From the experiments can be concluded that on the applied commercial shift catalyst a minimum steam content of 33% on wet basis is required to prevent soot formation and undesired side reactions. This compares to a minimum steam to dry gas ratio of 1:2.
Conversion of hydrocarbons
In the water-gas shift experiments it was observed that unsaturated hydrocarbons (e.g. ethylene) may react on a catalyst surface and either are converted into CO and H2 or hydrogenated to the saturated hydrocarbons (e.g. ethane). When the conditions are unfavourable, the conversion of these unsaturated hydrocarbons may lead to excessive soot formation. In the initial methanation screening experiments with simulated product gas, carried out with commercial nickel-based catalysts, also significant soot formation occurred. It was concluded that conversion of the hydrocarbons upstream of the methanation reaction is required to protect the methanation catalyst from rapid deactivation and resulting short stand-times.

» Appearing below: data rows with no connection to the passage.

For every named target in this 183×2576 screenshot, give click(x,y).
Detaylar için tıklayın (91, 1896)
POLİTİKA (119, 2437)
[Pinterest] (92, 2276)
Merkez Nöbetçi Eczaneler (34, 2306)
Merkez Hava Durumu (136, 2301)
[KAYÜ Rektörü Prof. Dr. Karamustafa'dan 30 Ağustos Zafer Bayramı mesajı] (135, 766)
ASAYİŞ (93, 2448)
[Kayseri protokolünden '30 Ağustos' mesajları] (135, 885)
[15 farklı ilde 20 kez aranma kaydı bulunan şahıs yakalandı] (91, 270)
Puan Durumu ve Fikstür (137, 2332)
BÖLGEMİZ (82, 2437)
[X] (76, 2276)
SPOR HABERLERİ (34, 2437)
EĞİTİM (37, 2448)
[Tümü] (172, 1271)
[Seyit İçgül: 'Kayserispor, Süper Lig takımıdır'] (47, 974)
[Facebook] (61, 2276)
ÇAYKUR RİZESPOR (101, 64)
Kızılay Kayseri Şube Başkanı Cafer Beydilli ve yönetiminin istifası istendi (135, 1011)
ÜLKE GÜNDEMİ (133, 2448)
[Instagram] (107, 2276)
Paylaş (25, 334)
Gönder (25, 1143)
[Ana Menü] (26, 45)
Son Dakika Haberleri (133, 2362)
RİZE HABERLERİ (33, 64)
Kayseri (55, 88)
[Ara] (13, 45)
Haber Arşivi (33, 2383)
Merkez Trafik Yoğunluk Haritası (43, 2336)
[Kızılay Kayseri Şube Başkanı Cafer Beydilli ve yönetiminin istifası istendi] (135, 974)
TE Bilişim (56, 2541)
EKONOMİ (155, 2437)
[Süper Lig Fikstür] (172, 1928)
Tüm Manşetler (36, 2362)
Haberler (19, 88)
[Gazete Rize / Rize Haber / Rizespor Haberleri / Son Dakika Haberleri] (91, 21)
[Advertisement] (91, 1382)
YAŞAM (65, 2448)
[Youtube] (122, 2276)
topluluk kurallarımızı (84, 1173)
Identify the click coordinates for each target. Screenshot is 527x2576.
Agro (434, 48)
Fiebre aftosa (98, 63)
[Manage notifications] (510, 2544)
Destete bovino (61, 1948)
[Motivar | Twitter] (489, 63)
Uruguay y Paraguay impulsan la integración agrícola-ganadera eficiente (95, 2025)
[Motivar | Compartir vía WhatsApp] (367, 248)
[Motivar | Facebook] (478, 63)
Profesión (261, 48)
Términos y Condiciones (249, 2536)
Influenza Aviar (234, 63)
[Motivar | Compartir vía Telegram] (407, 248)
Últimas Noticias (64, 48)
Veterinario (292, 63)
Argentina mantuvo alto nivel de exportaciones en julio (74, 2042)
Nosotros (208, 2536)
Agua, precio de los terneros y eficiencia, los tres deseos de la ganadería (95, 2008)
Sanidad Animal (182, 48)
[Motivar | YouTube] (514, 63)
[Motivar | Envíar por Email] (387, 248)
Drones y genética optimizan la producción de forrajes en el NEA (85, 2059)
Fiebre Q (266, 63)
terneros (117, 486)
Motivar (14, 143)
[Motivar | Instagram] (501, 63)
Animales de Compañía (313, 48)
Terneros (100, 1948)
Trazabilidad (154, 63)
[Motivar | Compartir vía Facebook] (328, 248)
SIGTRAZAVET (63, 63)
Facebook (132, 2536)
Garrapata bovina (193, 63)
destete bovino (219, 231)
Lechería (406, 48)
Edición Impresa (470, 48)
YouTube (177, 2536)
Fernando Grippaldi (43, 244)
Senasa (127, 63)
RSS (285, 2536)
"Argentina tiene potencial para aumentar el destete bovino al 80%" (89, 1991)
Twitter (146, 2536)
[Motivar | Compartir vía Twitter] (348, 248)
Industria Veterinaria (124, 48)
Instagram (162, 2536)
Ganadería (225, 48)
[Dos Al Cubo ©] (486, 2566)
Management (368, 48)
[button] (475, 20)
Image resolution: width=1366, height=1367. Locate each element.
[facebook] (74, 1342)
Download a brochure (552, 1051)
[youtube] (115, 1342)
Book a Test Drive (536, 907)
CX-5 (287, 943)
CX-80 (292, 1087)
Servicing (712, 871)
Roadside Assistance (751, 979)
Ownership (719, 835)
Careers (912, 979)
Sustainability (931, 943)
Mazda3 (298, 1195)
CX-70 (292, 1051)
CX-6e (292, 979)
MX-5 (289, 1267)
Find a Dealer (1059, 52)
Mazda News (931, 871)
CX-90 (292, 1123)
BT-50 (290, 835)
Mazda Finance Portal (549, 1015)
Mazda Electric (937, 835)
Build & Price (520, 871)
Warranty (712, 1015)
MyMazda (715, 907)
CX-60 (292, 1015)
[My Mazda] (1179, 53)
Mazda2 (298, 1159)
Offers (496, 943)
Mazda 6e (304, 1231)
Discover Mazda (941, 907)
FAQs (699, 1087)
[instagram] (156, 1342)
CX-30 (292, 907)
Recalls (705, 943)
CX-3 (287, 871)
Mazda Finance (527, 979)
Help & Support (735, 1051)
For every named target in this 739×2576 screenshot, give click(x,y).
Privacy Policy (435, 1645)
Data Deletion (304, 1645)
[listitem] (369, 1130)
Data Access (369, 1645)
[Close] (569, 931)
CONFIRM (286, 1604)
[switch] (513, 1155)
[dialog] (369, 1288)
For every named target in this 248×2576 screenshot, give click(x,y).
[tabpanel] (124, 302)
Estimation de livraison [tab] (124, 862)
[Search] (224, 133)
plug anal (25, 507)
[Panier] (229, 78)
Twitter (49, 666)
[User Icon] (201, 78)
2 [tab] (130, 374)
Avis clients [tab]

In a parallel in-house ECN project a catalytic gas condition process was developed to convert all unsaturated hydrocarbons in the product gas from indirect gasification into usable products. The patent for the process is pending. The gas conditioning process is constructed and incorporated in the integrated bio SNG lab-scale line-up that is used for the demonstration of the technical feasibility.
References:
E. Deurwaarder, H. Boerrigter, H. Mozaffarian, L.P.L.M. Rabou and A. van der Drift: Methanation of MILENA product gas for the production of bio-SNG. In the proceedings of the 14th European Biomass Conference & Exhibition, 17-21 October 2005, Paris, France.